Dikala dirinya mengudara di ketinggian puluhan ribu kaki, membawa tanggung jawab besar akan keselamatan penumpangnya. Hanya ada satu pertanyaan,
"Apakah kita, masih diijinkan untuk berada di garis takdir yang sama?"

***

"Mama!!!"

Wanita cantik yang tengah menenteng keranjang itu mengukir senyum, berjongkok lalu melebarkan tangannya untuk menyambut sosok kecil yang berlari ke arahnya. Sore hari memang waktu yang paling ia tunggu, mendekap tubuh kecil ini membuatnya kehilangan rasa penat. Tubuhnya kembali bersemangat setelah seharian bekerja.

"Alfa tidak nakal, kan?" Wanita itu mengusap peluh di dahi anaknya, bocah laki-laki itu memang terkenal sangat aktif. Untung saja jaman sekarang sudah ada Day Care, tempat untuk menitipkan anak-anak kala orang tuanya bekerja. Bagi ibu tunggal sepertinya, lembaga seperti itu sangat membantu. Dirinya lebih tenang kala bekerja.

"Aku tidak nakal, Mama bilang aku tidak boleh nakal. Maka aku tidak nakal." Bocah itu mendongak menatap sang ibu.

Wanita cantik itu menggedong putranya, mengecup pipi bocah itu berkali-kali lalu berpamitan pada petugas di sana untuk pulang.

"Alfa mau Mama masakkan apa untuk makan malam?" Tanya sang ibu dengan lembut.

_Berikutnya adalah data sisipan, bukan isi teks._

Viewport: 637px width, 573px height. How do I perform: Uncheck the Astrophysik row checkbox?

"Apa saja!!! Masakan Mama semuanya, Alfa suka!!!" Anak kecil itu tampak bersemangat. Giginya yang ompong itu membuatnya terlihat semakin menggemaskan. Kegembiraan memang selalu menyelimuti wanita itu kala bocah kecil yang ia beri nama Alfa sepuluh tahun lalu mengembangkan senyum. Tujuan hidupnya berubah seketika, jika dahulu ia menginginkan menjadi pramugari yang mengudara dengan burung besi. Namun sejak Tuhan memberikan Alfa kepadanya, maka sejak itu ia tidak lagi menginginkan menjadi pramugari. Ia hanya ingin, Alfa tidak menjadi seperti dirinya di waktu kecil. Berusaha sepenuh tenaga untuk menjadi sosok ibu dan juga ayah di waktu bersamaan.

Air matanya menetes, kala malam sudah tiba. Kala cahaya rembulan masuk melalui celah jendela kontrakannya. Bocah kecil yang sudah tertidur lelap setelah menyelesaikan makan malamnya. Tangannya meraih buku album SMA Harapan, buku yang menyimpan wajah dari sosok yang menorehkan luka pada kehidupannya.

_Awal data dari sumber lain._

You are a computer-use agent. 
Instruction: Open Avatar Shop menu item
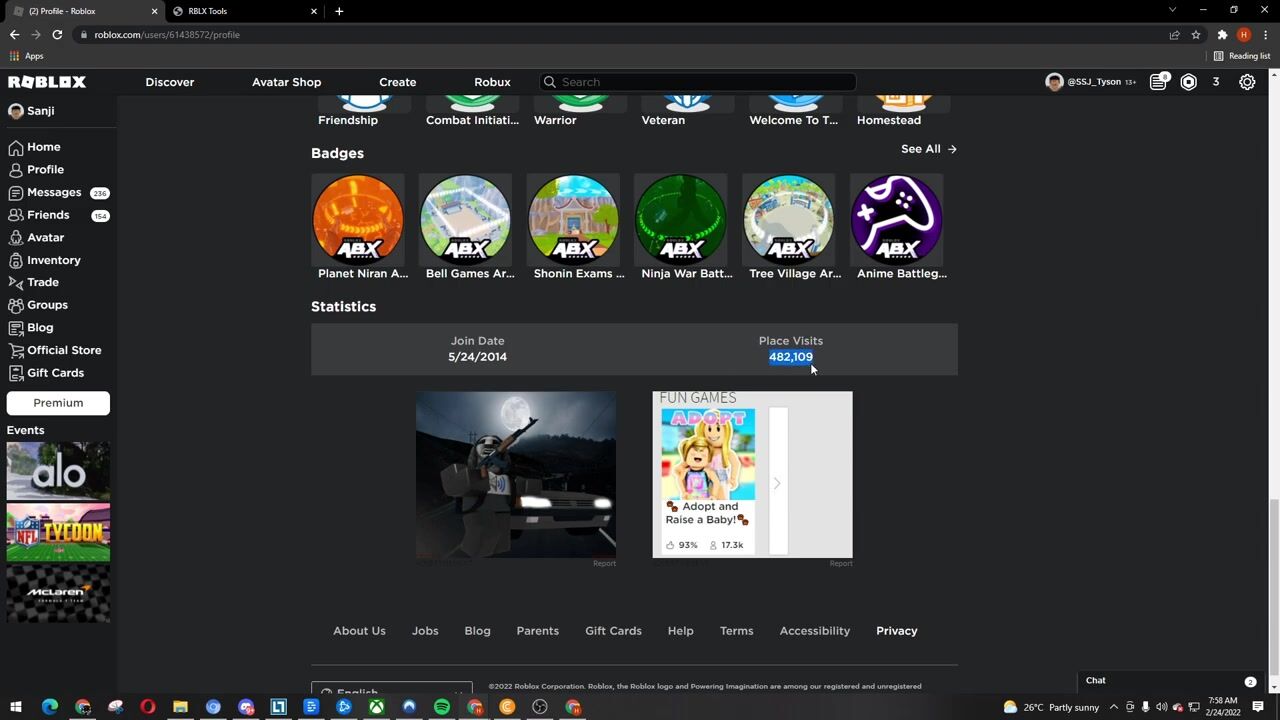[286, 82]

Dibukanya buku itu, bibirnya mengukir senyum. Andai orang itu tahu, betapa menyedihkannya dia selama sebelas tahun ini. Andaikan orang itu tahu, bahwa anaknya sudah tumbuh menjadi bocah yang pintar. Andai, orang itu pernah mencintainya bahkan hanya sedetik saja.

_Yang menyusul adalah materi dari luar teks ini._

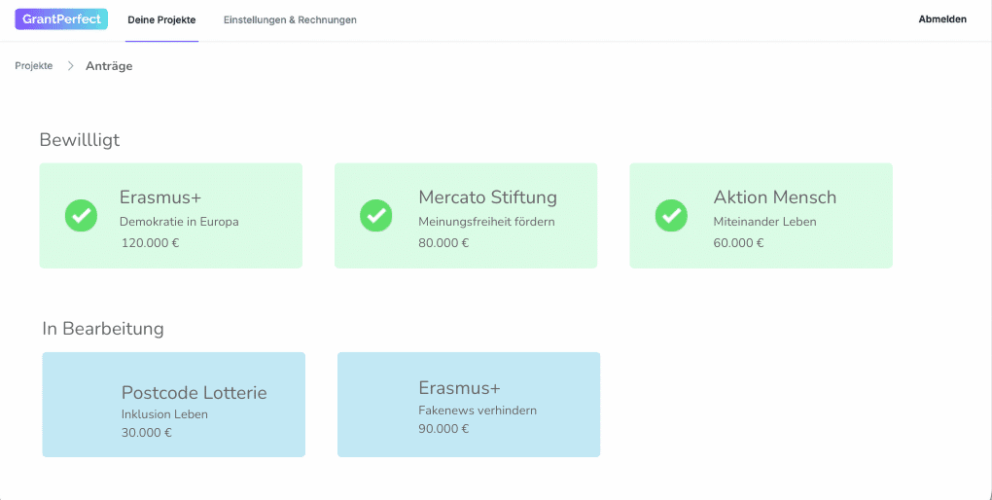The image size is (992, 500).
Task: Click the breadcrumb chevron separator
Action: [x=71, y=66]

Pada dasarnya, Alfa bukanlah aib tapi sebuah anugrah dari Tuhan untuknya.

Ini adalah kisah Siera, wanita yang hidup dalam kepahitan, kesepian, dengan luka gores yang dalam dari masa lampau yang masih enggan mengering. Namun wanita itu, berusaha baik-baik saja di hadapan sosok kecil yang menjadi alasannya tersenyum.